アイデア次第で創り出せる、
それまでにないモノ
工学の学びで得たのは
無限の可能性という面白さ。

笠松 諒

Vol.2

QOL向上を目指した
人工心臓の開発にチャレンジ!

  • 3 すべての人に健康と福祉を
  • 9 産業と技術革新の基盤をつくろう
笠松 諒

大学院 システム工学研究科
システム工学専攻 ロボティクスコース 1年

笠松 諒

Ryo Kasamatsu

ロボティクス学科・ロボット設計コースから大学院へ進み、「生体流動システム研究室」に。制御から設計、加工技術や力学など、教科横断的な学びを習得した後、医学的な検討も必要な分野で挑戦を続ける。

学びは点から線となり、
やがて誰かの役に立つモノや技術となる。
確立されているようで追求の余地がある、
人工心臓。
人助けに応用できる工学の可能性が
ここにあります。

科学技術の進化は、高齢化が進む日本の未来を支え、誰もが暮らしやすい社会を作る手助けになると思います。医用生体工学、または生体医工学という分野がありますが、病院で使われる様々な機器や装置には、工学の知識が大きく役立てられています。例えば、手術の補助を担うロボットをはじめ、人工臓器や福祉機器など。
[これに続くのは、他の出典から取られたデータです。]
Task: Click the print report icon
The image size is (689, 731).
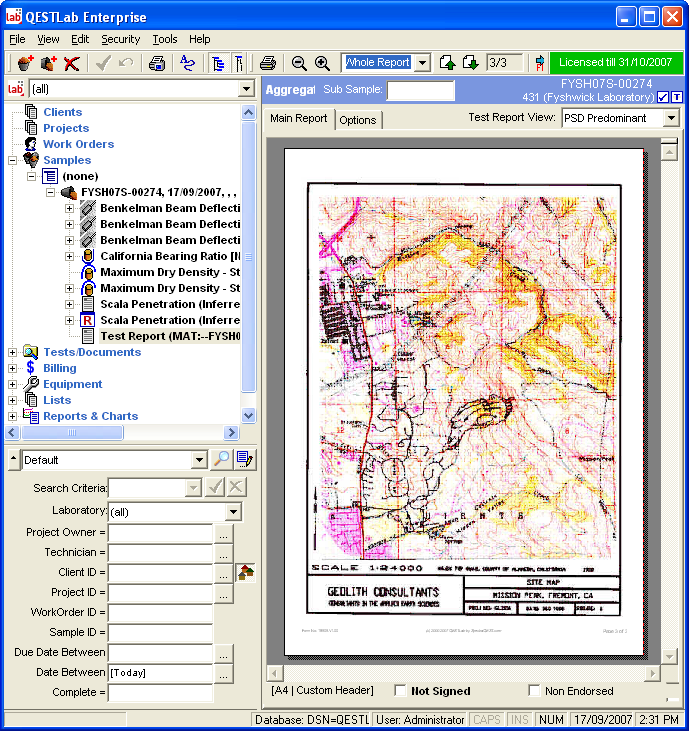Action: point(268,63)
医師や看護師の力はもちろんですが、工学的な手法やアプローチを応用し、人の命を救ったり、医療現場の役に立てられる研究は、今後ますます深まると感じています。

振動型ポンプの模型

筒の間に一方通行の弁をつけた振動型ポンプの模型。実際に水を流して弁の動きなどを確認しています。(写真は管内に弁が入っていない状態)
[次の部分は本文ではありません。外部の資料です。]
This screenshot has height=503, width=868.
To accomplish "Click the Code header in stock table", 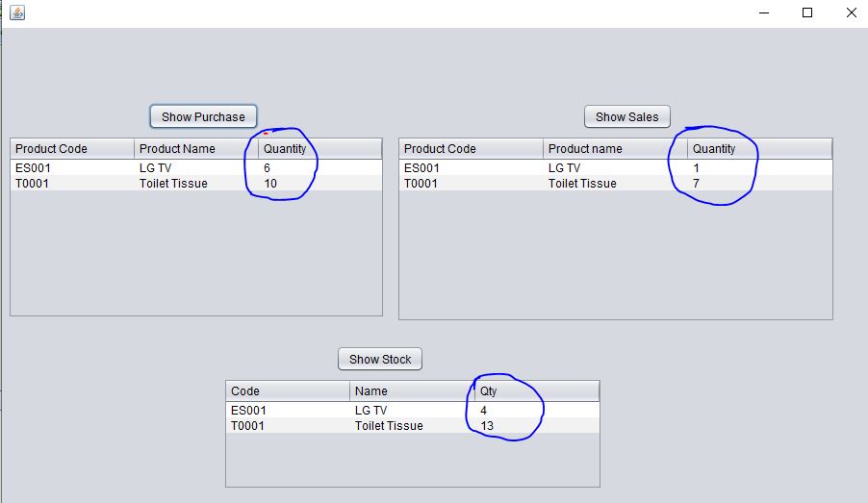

僕が今、研究しているのは、「大動脈弁を模擬した逆止弁を有する振動型血液ポンプ」の開発です。現在、体内に埋め込む補助人工心臓は、小型化の観点から連続流(定常流)型ポンプが主に採用されていますが、「生体にとって血流の拍動は必要か」という疑問の答えは未だに出ておらず、議論が続いています。その中で、やはり正常な生理機能を維持するために拍動流を生成するポンプを作ろうという研究があり、その中のひとつが僕の研究となります。

今はまだ、独自の振動型ポンプや弁の試作品を作っては、それまでと比較して調査する作業の繰り返しですが、とてもやりがいを感じています。心臓移植を必要とする重症心不全患者の数は年々増加の一途をたどっています。しかし、ドナー不足や厳しいレシピエント要件などのために、移植への門戸が狭いのが現状です。そこで近年、人工心臓を装着した状態で終生を過ごすDestination Therapyの患者数が増えているようです。このような方たちのためにも、より生体に近い拍動流の人工心臓ができれば、QOLの向上につながると考えています。

図面

CADで図面を起こし、そこから3Dプリンタを用いて弁の試作品を作成。加工するために必要な知識や、素材のメリットなど、大学時代に身に付けた学びが生きています。

僕自身、心臓移植や人工心臓の現状を知ったことで、研究へのモチベーションが高まり、SDGsへの関心にもつながりました。現在、中学校で数学の非常勤講師をしていますが、生徒たちには知る楽しさを伝えたいと思っています。数学に関していえば、中学や高校で習った点が、大学に来て線となり、科学や社会などに活用される面まで知識を広げ、社会に役立てることができます。何かと何かは必ずどこかでつながっている。まずは興味を持ったことを追求し、学問に携わる楽しさ、アイデア次第で新しいものを作りだせる可能性を、たくさん発見できたらいいと思います。